R: Penalized Parametric and Semiparametric Bayesian Survival...
psbcGroup
R Documentation
Penalized Parametric and Semiparametric Bayesian Survival Models with Shrinkage and Grouping Priors
Description
The package provides algorithms for fitting penalized parametric and semiparametric Bayesian survival models with elastic net, fused lasso, and group lasso priors.
Details
The package includes following functions:
psbcEN
The function to fit the PSBC model with elastic net prior
psbcFL
The function to fit the PSBC model with fused lasso prior
psbcGL
The function to fit the PSBC model with group lasso or Bayesian lasso prior
aftGL
The function to fit the parametric accelerated failure time model with group lasso
Package:
psbcGroup
Type:
Package
Version:
1.3
Date:
2016-03-08
License:
GPL (>= 2)
LazyLoad:
yes
Author(s)
Kyu Ha Lee, Sounak Chakraborty, (Tony) Jianguo Sun
Maintainer: Kyu Ha Lee <klee@hsph.harvard.edu>
References
Lee, K. H., Chakraborty, S., and Sun, J. (2011).

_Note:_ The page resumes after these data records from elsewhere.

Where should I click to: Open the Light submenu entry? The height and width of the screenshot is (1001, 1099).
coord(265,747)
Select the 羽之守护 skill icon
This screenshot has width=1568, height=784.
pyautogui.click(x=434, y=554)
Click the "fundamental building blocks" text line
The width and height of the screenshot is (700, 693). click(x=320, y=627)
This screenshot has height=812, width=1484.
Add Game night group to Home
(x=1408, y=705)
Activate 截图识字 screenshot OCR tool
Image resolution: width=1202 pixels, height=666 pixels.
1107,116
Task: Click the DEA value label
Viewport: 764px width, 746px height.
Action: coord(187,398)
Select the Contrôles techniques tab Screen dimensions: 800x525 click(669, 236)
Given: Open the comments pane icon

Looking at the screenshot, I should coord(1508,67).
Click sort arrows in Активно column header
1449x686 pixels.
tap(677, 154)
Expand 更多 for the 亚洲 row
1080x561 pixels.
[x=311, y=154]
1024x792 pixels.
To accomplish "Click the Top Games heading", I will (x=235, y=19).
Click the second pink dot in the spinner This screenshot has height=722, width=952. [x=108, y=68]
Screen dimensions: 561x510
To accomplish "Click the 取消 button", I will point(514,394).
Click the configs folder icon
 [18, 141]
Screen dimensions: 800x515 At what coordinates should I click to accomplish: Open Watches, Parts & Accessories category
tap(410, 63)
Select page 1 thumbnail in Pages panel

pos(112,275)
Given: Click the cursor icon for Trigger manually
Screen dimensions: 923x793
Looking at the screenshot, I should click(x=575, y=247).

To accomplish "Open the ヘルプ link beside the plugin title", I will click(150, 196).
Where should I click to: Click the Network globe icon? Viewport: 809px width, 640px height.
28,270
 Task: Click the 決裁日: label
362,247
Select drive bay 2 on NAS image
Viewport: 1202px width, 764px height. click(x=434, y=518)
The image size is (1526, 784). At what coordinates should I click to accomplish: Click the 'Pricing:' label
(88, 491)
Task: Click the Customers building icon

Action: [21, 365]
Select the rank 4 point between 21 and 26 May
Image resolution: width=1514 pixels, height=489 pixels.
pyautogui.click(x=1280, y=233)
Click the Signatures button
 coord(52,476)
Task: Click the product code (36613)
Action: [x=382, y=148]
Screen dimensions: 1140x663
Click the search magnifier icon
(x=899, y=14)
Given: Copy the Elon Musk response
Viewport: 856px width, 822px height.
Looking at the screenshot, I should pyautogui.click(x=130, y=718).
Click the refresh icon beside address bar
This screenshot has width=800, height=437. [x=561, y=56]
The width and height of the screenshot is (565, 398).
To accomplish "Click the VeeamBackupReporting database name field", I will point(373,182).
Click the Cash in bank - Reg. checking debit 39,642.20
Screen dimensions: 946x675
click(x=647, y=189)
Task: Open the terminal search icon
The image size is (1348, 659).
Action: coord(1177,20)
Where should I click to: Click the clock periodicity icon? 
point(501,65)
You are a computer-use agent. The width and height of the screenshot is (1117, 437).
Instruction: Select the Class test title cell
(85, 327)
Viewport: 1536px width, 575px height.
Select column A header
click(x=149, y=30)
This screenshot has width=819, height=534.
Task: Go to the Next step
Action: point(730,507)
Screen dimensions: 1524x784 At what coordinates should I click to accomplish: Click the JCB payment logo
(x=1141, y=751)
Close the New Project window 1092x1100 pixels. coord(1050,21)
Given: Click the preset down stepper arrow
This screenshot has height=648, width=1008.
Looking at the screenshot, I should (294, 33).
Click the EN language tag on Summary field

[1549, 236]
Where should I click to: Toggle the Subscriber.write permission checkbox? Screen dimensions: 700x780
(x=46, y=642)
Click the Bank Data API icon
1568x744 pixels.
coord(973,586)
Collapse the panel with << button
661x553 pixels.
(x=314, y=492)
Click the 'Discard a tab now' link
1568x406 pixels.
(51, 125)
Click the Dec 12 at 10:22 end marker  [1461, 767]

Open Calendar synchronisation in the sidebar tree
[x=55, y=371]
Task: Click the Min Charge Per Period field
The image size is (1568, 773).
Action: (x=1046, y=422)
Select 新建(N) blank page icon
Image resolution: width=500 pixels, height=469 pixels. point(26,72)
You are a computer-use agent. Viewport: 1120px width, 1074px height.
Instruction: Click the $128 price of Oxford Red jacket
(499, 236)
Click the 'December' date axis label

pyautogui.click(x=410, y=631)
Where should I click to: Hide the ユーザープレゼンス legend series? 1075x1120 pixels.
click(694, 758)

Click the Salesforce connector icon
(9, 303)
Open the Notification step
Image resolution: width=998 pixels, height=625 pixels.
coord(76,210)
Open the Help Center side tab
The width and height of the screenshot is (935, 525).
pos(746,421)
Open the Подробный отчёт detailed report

Bayesian Variable Selection in Semiparametric Proportional Hazards Model for High Dimensional Survival Data.
The International Journal of Biostatistics, Volume 7, Issue 1, Pages 1-32.
Lee, K. H., Chakraborty, S., and Sun, J. (2015).
Survival Prediction and Variable Selection with Simultaneous Shrinkage and Grouping Priors. Statistical Analysis and Data Mining, Volume 8, Issue 2, pages 114-127.
Lee, K. H., Chakraborty, S., and Sun, J.
Variable Selection for High-Dimensional Genomic Data with Censored Outcomes Using Group Lasso Prior. submitted.